Goal of the exercise: Each line of the listing below must be retyped as given.

Supplied data:
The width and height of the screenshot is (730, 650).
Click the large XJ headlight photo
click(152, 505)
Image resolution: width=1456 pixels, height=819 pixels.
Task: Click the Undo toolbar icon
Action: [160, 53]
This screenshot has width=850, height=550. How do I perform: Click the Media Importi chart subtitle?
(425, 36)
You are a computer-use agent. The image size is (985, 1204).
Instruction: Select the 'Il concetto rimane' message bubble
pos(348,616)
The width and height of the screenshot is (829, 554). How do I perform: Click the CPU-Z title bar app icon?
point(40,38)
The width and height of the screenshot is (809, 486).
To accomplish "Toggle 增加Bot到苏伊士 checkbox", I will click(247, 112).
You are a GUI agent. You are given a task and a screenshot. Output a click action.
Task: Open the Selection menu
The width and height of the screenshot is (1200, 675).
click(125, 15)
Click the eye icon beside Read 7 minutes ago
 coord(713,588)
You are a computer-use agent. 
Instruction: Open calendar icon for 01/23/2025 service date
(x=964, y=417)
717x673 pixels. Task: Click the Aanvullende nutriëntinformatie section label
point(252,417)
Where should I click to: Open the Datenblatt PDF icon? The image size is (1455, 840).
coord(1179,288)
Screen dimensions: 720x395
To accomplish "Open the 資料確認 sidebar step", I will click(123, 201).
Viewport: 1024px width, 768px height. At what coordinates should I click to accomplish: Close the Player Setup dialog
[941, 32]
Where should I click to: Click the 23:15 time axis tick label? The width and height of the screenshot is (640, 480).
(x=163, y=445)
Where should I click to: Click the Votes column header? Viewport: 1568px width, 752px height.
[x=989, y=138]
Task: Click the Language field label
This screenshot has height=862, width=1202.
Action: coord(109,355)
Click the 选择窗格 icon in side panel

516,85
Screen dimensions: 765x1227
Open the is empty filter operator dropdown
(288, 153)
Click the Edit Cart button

Response for this exercise:
The width and height of the screenshot is (730, 650).
Click the large XJ headlight photo
click(152, 505)
Image resolution: width=1456 pixels, height=819 pixels.
Task: Click the Undo toolbar icon
Action: [160, 53]
This screenshot has width=850, height=550. How do I perform: Click the Media Importi chart subtitle?
(425, 36)
You are a computer-use agent. The image size is (985, 1204).
Instruction: Select the 'Il concetto rimane' message bubble
pos(348,616)
The width and height of the screenshot is (829, 554). How do I perform: Click the CPU-Z title bar app icon?
point(40,38)
The width and height of the screenshot is (809, 486).
To accomplish "Toggle 增加Bot到苏伊士 checkbox", I will click(247, 112).
You are a GUI agent. You are given a task and a screenshot. Output a click action.
Task: Open the Selection menu
The width and height of the screenshot is (1200, 675).
click(125, 15)
Click the eye icon beside Read 7 minutes ago
 coord(713,588)
You are a computer-use agent. 
Instruction: Open calendar icon for 01/23/2025 service date
(x=964, y=417)
717x673 pixels. Task: Click the Aanvullende nutriëntinformatie section label
point(252,417)
Where should I click to: Open the Datenblatt PDF icon? The image size is (1455, 840).
coord(1179,288)
Screen dimensions: 720x395
To accomplish "Open the 資料確認 sidebar step", I will click(123, 201).
Viewport: 1024px width, 768px height. At what coordinates should I click to accomplish: Close the Player Setup dialog
[941, 32]
Where should I click to: Click the 23:15 time axis tick label? The width and height of the screenshot is (640, 480).
(x=163, y=445)
Where should I click to: Click the Votes column header? Viewport: 1568px width, 752px height.
[x=989, y=138]
Task: Click the Language field label
This screenshot has height=862, width=1202.
Action: coord(109,355)
Click the 选择窗格 icon in side panel

516,85
Screen dimensions: 765x1227
Open the is empty filter operator dropdown
(288, 153)
Click the Edit Cart button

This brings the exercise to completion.